Here alpha is the learning rate. It is some positive number, that we choose based on our experience about machine learning. We can see many such Hyper Paramteres in the machine learning domain. Choosing the right hyperparameter is very important in machine learning. The hyperparameters differentiate successful and unsuccessful machine learning projects. Partial derivative of f(x, y, z) with respect to x can be calculated as

(f(x + d, y, z) - f(x - d, y, z)) / 2d    # for very small values of d.

According to this,

da = (2a * sum(e) + b ( sum(e) * sum(p) ) + c ( sum(e)) - sum(s) ) / N
   = (sum(e) * (2a + b * sum(p) + c - sum(s))) / N

Thus,

a(i) = a(i-1) - alpha * (sum(e) * (2a(i-1) + b(j-i) * sum(p) + c(i-1) - sum(s))) / N

The process of predicting the salary set based on the current set of parameters is called forward propagation. And the process of correcting the parameters based on the error is called backward propagation.

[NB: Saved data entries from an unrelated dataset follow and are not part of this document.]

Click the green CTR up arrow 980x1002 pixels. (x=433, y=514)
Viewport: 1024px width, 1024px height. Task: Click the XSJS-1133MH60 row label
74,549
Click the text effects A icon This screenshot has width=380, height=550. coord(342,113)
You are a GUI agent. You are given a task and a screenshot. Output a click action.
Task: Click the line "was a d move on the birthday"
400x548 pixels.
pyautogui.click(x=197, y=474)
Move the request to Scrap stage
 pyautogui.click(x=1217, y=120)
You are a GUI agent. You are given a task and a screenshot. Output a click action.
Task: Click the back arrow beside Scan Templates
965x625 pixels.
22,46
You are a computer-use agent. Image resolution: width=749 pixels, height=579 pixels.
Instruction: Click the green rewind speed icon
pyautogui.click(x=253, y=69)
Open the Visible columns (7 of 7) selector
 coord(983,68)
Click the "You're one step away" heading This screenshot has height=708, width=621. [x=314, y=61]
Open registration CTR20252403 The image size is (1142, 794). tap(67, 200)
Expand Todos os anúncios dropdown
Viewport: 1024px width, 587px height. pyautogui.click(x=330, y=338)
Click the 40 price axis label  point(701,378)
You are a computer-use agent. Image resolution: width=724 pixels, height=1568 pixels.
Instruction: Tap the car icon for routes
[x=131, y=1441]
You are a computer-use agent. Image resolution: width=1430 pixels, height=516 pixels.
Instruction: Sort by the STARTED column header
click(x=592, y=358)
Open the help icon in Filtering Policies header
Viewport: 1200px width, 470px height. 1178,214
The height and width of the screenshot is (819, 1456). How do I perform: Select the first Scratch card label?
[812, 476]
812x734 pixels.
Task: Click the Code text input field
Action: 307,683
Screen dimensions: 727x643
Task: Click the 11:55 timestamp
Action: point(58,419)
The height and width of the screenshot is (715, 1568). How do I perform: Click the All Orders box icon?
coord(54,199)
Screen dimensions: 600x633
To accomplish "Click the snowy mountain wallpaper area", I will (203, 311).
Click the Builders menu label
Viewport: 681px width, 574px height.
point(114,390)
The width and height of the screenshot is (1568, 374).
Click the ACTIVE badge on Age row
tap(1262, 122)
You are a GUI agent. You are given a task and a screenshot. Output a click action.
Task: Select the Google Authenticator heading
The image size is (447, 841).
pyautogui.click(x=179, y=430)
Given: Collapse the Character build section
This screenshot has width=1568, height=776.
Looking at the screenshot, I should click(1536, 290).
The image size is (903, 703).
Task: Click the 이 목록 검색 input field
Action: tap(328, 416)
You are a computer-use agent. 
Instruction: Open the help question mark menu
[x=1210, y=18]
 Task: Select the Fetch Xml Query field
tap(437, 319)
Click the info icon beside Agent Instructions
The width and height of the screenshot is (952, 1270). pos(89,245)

One complete cycle of forward and backward propagation is called an epoch. Each epoch should take us closer to the optimal if the hyperparameters are correctly chosen. This process is called Regression. Since we used a linear hypothesis, we call it Linear Regression. As we train the parameters through several epochs, the error level can go below the threshold. But this is only the beginning. We need to do a lot more to get things working. We can have problems like overfitting, underfitting or local optimum.

Obviously very few real life applications are simple enough to fit in a straight line. Most of them will need a lot more than this. For these, we have Polynomial Regression, Logistic Regression, Neural Networks and many other types of input - output relations that can used as a model for the hypothesis. But core the concept of regression remains the same. Ofcourse, the calculations get more and more complex along with the hypothesis.